Дом Соломея узнала сразу. Вошла в распахнутую калитку, увидела простреленных санитаров и сразу поняла, что случилось. Павел лежал на красном, подтаявшем снегу. Руки - вразброс. Так падают обычно на отдых, обессилев после долгой работы. Соломея опустилась перед ним на колени, пригладила ему растрепанные волосы. Она не плакала, не рыдала, а только вглядывалась в родное лицо, пытаясь его навсегда, до последней черточки, запомнить. После подняла Павла на руки и понесла в дом, пятная себя охолодавшей кровью. На крыльце невольно споткнулась, увидя широкую проталину и посредине ее - смолевый сучок.
Похоронных обрядов Соломея не знала, но неслышный голос нашептывал ей на ухо и вразумлял, что нужно делать. Натопила печку, нагрела воды, обмыла покойного и обрядила его в белую рубаху, которая нашлась в доме. Перенесла Павла в горницу и положила на лавку в переднем углу, под маленькую икону, на которой Георгий-победоносец поражал копьем змия. Вспомнила о кольцах и достала коробочку. Раскрыла ее и одно кольцо, большое, надела на правую руку Павла, а другое, поменьше, - себе. "Вот мы и повенчались..." - тихо сказала она и поцеловала Павла последним целованием в неподвижные и твердые губы.
До самого вечера Соломея копала в саду могилу. Долбила ломом мерзлую землю, выгребала руками комки и время от времени поднимала глаза на закатное солнце, торопясь закончить работу до сумерек.
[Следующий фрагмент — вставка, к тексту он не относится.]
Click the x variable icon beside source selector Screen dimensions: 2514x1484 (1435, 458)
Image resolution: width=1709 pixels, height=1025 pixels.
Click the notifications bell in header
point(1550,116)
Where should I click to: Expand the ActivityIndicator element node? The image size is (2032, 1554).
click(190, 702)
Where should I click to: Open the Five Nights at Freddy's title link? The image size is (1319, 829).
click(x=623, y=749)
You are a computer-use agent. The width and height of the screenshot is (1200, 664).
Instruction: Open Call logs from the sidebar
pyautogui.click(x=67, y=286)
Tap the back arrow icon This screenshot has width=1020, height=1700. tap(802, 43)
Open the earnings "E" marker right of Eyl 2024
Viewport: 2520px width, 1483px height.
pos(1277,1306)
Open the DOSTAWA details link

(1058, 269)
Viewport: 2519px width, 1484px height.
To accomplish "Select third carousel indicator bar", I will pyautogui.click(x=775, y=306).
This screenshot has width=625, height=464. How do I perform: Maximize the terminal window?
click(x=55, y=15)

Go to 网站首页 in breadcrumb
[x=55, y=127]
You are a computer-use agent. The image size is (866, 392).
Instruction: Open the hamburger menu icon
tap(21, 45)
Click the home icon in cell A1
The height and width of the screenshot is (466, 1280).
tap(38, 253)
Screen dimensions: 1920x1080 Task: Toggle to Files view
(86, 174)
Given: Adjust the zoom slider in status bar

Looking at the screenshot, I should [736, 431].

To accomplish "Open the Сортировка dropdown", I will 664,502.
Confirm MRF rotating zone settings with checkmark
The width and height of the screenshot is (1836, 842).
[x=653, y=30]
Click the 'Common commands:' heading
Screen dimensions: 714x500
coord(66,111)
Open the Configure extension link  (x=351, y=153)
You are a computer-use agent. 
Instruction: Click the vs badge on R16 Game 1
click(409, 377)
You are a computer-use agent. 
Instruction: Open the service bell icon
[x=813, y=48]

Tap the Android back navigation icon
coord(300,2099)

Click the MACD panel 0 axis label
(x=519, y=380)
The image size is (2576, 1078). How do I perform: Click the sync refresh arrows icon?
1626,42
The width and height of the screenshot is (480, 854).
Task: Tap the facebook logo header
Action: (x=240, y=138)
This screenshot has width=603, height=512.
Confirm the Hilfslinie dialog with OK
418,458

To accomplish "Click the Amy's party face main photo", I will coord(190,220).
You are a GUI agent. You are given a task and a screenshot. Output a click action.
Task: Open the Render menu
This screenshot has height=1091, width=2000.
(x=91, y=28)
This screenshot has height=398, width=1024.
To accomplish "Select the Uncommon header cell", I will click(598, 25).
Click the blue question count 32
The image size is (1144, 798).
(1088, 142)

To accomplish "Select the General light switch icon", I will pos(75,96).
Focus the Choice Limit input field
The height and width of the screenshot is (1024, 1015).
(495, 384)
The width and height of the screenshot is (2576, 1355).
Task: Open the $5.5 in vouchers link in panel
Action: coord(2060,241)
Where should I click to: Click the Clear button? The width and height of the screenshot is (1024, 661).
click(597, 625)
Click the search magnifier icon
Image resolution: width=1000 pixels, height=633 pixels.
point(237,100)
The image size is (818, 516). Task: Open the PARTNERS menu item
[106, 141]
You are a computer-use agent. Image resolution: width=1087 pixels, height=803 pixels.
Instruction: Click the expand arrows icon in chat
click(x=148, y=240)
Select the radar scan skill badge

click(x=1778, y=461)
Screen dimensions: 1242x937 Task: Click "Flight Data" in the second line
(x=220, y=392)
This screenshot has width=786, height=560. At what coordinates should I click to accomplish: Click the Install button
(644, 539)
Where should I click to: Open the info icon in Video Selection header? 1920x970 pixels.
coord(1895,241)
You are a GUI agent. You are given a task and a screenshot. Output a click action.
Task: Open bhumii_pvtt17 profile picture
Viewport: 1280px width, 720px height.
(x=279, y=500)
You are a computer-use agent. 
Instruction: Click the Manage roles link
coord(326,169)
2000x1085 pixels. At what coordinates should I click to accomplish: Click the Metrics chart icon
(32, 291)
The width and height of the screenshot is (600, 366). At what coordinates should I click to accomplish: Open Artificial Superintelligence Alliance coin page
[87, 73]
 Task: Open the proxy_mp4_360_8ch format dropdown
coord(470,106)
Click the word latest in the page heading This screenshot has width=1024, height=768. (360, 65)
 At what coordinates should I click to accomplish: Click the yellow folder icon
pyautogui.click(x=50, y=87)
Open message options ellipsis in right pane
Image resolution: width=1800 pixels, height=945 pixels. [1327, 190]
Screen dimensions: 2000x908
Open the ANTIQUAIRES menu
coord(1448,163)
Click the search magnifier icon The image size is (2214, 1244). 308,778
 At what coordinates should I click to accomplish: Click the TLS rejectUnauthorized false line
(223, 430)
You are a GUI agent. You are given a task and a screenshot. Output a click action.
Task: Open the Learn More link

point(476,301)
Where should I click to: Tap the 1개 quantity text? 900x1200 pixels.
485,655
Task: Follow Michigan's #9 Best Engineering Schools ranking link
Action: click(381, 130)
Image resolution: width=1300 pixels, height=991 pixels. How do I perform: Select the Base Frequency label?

Могилу она выкопала глубокую и просторную. Когда опустила Павла, а рядом с ним положила убитых им санитаров, то подумала, что осталось место еще для одного человека. Но пыхнул в глазах неистовый свет, и глаза ее, обретя новое зрение, увидели: отца Иоанна, убитого на паперти храма, сам храм, уродливо заколоченный досками, обугленных Петра и Фросю, могучего балалаечника, придавленного санитарами к полу, а еще - Юродивого, одиноко, потерянно бредущего по городу, - разом увидела всю землю, до краев налитую горем и мороком. Земля, беспризорная без этих людей, призывала, моля о спасении, остаться тех, кто еще мог помнить и думать.